#### Data
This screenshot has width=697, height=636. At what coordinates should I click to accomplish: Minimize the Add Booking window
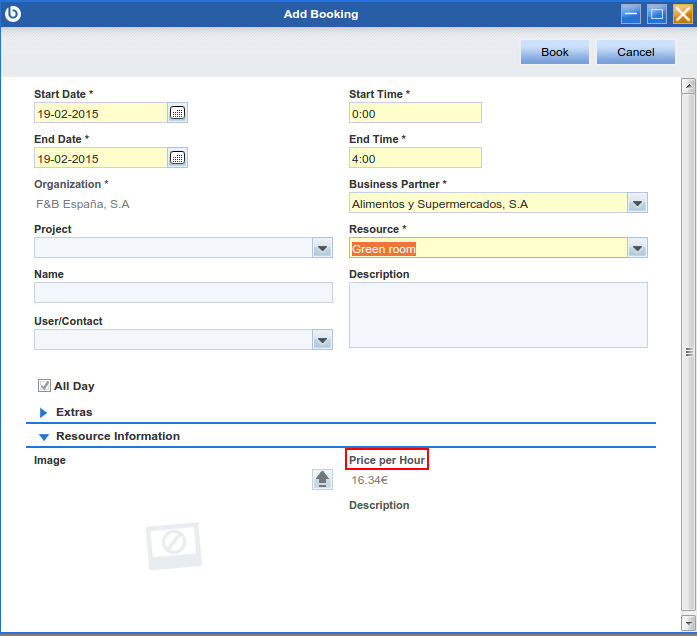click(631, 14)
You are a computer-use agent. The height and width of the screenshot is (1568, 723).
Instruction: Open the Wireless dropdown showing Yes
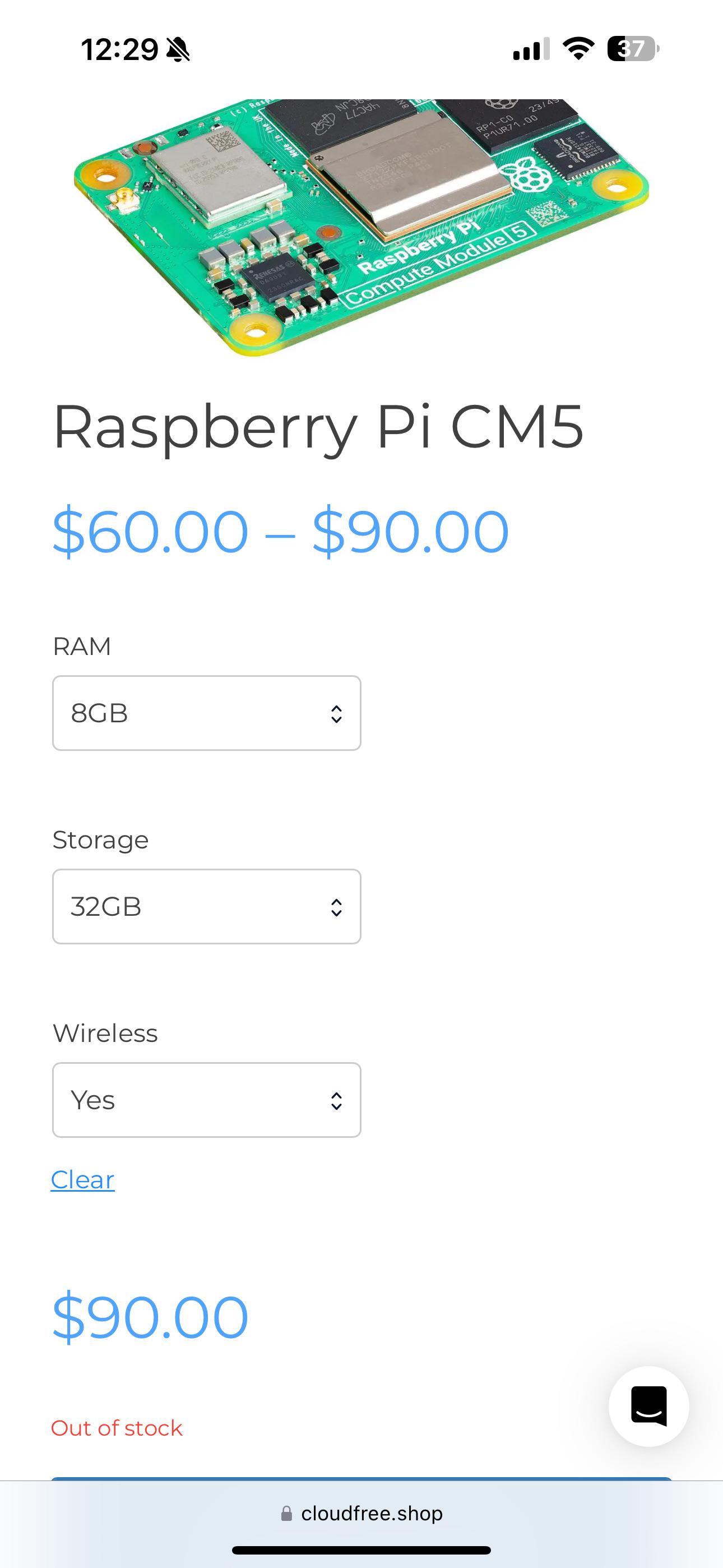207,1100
########
#### Data
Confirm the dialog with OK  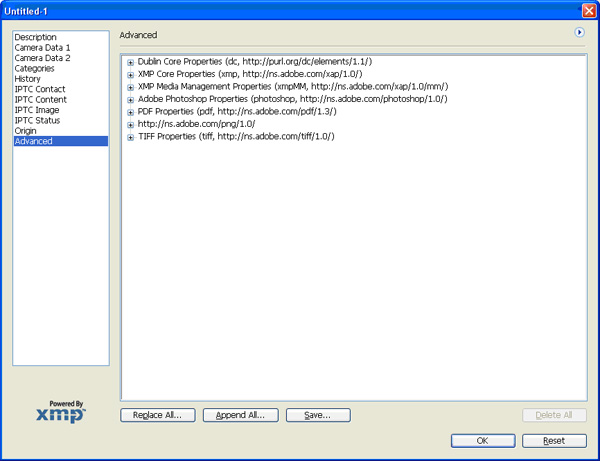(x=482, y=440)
########
▶ [Problem statement]: Copy out each line of the records that contains the word "width".

▶ [Exercise output]:
This screenshot has width=697, height=636. At what coordinates should I click to accomplish: Minimize the Add Booking window
You are a computer-use agent. The height and width of the screenshot is (1568, 723).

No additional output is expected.